Secretary of State for Work and Pensions v Timson
12 June 2023
Secretary of State for Work and Pensions v Timson [2023] EWCA Civ 656 (9 June 2023) is a very important judgment on fair procedure in the benefits system, with the potential to help prevent large deductions being made inappropriately from the benefit incomes of families who are already in poverty.
Schedule 9 to the Social Security (Claims and Payments) Regulations 1987 allows deductions of up to 25% to be made from a range of social security benefits to pay various third parties owed money by a claimant: for example, water companies, energy companies and landlords.
Those types of deductions may only be made under Sch.9 if doing so is in the ‘interests’ of the claimant and their family.
Hundreds of thousands of deductions are made each year. The approach of DWP has for many years – perhaps since the 1980s – been to accept applications for deductions on bulk spreadsheets, containing the details of potentially thousands of claimants at a time. The guidance for decision makers gives no indication that individual claimants should be contacted by DWP before a deductions decision is made, and in reality it appears that claimants are not contacted. Limited information about each claimant is provided by the applicant company. The Respondent in this appeal, Ms Timson, said that SSWP was operating a process in which bulk applications were simply rubber-stamped, and that deductions had been taken from her benefit when she had no idea that an application had even been made. She said that if she had been contacted, she could have explained to SSWP why deductions would not be in her interests.
The High Court decided that SSWP’s policy was unlawful because it was procedurally unfair, and also because it caused decisionmakers to fail to make rationally necessary enquiries before making a decision. The Court of Appeal unanimously agreed. Edis LJ said:
- … I find it impossible to see how such a consideration can take place fairly without the claimant and other members of the family being able to say what they think is in their interests, and why. It may include matters which are uniquely within the knowledge of the claimant. Even in Bank Mellat, where the question concerned the national interest of the United Kingdom, the Supreme Court held that a prior opportunity to make representations was required as a matter of fairness…
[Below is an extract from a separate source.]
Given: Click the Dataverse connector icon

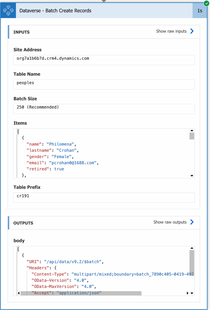Looking at the screenshot, I should click(x=8, y=11).
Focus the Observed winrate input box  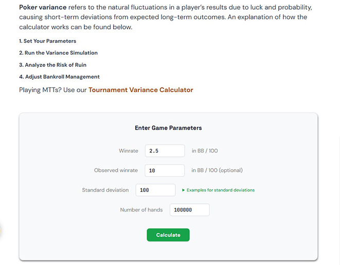coord(165,170)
- In my judgment, the Regulations, by framing the decision-making as they do, require a consideration of the interests of the individual claimant and their family. Under the Guidance, however, the decision-maker has the option of contacting them, or of investigating their benefit records, but the Guidance allows a decision to be made where the claimant or their family has been given no opportunity to supply information beyond what the utility company puts in the spreadsheet. This appears to me to be obviously unfair.
The implication of the Court’s judgment is that upon receiving any application of this kind from eg a utility company, SSWP will now have to contact each individual claimant, give them the opportunity to make representations and submit evidence, and consider all that information before making an individual decision.
An interesting question arises as to whether this judgment will be applicable in the context of deductions from universal credit. The relevant UC regulations do not include an ‘interests’ requirement in the same way as the 1987 regulations, which might be said to be a relevant point of distinction. However, SSWP’s policy appears to indicate that his objective is to take deductions from UC for utility debt etc only if doing so is in the claimant’s interests. That might be said to make Timson directly applicable.
A further interesting question arises about when it actually will be in a claimant’s ‘interests’ to make involuntary deductions. For (eg) water debt, a claimant cannot be cut off, and if they have no assets they may not fear debt recovery proceedings. If they say they do not want deductions, how is it in their interests to overrule them? The High Court had said that it thought it would be rare for deductions not to be in a claimant’s interests; the Court of Appeal decision expresses some scepticism about that comment, but more importantly, points out that the question does not properly arise for decision in Timson, and should be left for another case where it does [§67].
Tom Royston acted for Ms Timson, led by Jenni Richards KC, and instructed by Emma Varley at Bindmans.